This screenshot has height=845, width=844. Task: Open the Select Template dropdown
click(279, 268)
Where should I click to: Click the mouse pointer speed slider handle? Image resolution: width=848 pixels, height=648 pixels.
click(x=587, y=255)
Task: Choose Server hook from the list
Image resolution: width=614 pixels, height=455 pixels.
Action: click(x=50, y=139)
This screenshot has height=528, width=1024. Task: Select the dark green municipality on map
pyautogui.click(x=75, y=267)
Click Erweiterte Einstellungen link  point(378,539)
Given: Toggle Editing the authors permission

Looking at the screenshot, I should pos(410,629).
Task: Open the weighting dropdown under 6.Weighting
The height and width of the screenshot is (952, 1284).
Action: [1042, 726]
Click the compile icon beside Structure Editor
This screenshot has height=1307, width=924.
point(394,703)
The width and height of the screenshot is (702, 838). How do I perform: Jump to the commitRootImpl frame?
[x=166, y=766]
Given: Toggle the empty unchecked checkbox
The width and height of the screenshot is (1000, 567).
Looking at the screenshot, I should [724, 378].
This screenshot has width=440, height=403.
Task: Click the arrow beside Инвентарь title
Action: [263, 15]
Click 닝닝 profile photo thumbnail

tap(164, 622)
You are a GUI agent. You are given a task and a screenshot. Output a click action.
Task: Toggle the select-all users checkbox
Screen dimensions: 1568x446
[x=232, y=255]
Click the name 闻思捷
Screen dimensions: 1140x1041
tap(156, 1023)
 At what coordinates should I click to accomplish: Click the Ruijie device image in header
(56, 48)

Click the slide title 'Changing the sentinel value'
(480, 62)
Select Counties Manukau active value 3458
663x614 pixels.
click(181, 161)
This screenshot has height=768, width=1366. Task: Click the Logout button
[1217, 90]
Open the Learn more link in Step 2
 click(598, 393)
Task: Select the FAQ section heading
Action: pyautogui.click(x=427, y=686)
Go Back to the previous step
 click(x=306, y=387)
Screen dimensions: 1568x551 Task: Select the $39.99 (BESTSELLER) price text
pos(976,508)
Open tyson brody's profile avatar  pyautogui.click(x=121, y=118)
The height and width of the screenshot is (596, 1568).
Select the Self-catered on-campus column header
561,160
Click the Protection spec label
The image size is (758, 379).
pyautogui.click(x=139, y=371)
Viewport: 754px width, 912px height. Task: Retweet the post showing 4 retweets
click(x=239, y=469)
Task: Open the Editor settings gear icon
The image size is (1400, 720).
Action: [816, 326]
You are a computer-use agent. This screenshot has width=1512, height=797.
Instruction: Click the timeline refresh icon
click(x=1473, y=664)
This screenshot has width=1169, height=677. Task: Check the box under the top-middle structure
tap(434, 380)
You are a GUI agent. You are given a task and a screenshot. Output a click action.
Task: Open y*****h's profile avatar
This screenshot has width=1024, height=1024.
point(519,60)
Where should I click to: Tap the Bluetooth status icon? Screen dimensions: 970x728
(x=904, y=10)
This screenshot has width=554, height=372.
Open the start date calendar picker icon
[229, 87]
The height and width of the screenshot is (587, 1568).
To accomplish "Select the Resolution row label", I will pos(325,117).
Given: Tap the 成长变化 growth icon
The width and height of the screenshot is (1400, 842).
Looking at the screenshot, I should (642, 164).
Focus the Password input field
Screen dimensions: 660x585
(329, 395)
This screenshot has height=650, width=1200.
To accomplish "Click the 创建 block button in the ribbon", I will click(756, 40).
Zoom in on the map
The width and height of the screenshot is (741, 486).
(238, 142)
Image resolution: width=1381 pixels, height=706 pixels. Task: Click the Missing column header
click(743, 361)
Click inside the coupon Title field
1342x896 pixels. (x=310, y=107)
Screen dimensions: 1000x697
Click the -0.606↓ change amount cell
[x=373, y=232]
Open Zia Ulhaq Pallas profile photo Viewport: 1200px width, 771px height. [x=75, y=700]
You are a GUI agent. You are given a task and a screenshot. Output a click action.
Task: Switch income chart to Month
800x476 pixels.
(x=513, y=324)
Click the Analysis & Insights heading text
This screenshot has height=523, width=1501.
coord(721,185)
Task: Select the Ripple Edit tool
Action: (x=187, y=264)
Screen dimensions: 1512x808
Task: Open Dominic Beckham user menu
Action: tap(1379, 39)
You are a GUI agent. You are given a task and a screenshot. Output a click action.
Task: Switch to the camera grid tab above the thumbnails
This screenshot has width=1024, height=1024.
= = =
Whenever a line in the records above contains the string "checkbox", copy that line.

Given: Toggle the empty unchecked checkbox
Task: Toggle the select-all users checkbox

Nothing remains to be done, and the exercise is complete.